1.1 Create conda environments

create conda enviroment:

conda create -n almi-data_collection python==3.8
conda activate almi-data_collection
cd Data_Collection
pip install -r requirements_dc.txt

conda create -n create_text_annotation python==3.10
conda activate create_text_annotation
cd Data_Collection
pip install -r requirements_text.txt

1.2 Filter motions that are dominated by upper body movements

We reorganized the format of AMASS dataset and select required parts as:

  • motion_name.pkl: motion name of each motion; in KIT dataset, is like: "0-KIT_[idx][motion_simple_description][idx]_poses"
    • size: list[num_motions]
  • motion_dof_pos.pkl: dof pos of robot
    • size: list[num_motions] - list[num_frames] - numpy.ndarray[1] - numpy.ndarray[19](the order is following the H1-2 urdf(without 3 wrist joints for each arm))
  • motion_rg_pos.pkl: link position of robot
    • size: list[num_motions] - list[num_frames] - numpy.ndarray[1] - numpy.ndarray20 - numpy.ndarray[3](global position)
  • motion_root_rot.pkl: robot global orientation
    • size: list[num_motions] - list[num_frames] - numpy.ndarray[1] - numpy.ndarray[4](global orientation)
  • motion_root_vel.pkl: robot global linear velocity
    • size: list[num_motions] - list[num_frames] - numpy.ndarray[1] - numpy.ndarray[3](global linear velocity, x,y,z directions)
  • motion_root_ang_vel.pkl: robot global angular velocity
    • size: list[num_motions] - list[num_frames] - numpy.ndarray[1] - numpy.ndarray[3](global angular velocity, roll,pitch,yaw directions)

Put these files to Data_Collection/origin_data.

Filter satisfied motions from original dataset.

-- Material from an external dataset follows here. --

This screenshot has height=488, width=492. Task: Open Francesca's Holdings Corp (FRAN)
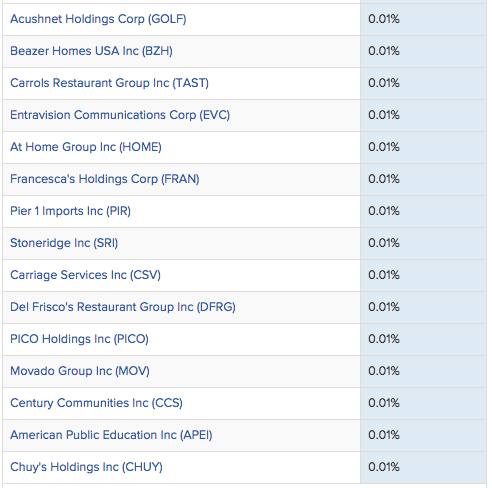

You can also download selected motions files at https://huggingface.co/datasets/TeleEmbodied/ALMI-X/blob/main/select_motions.zip, and unzip them into select_data.

cd Data_collection
conda activate almi-data_collection
python select_motion_first.py

Then the selected motions' data will be exported to Data_Collection/select_data following same format. And a new file named upper_motion_text remaining the text description for motion is also in select_data

1.3 Create text annotation for each motion

cd Data_collection
conda activate create_text_annotation
python save_text.py

Then the text descriptions will be saved in ./Data_Collection/text_no_expand, totally 34235 (41x835). And also ./Data_Collection/cmd/cmd_list.pkl and ./Data_Collection/npy_name_list.pkl used for collection trajectory dataset later.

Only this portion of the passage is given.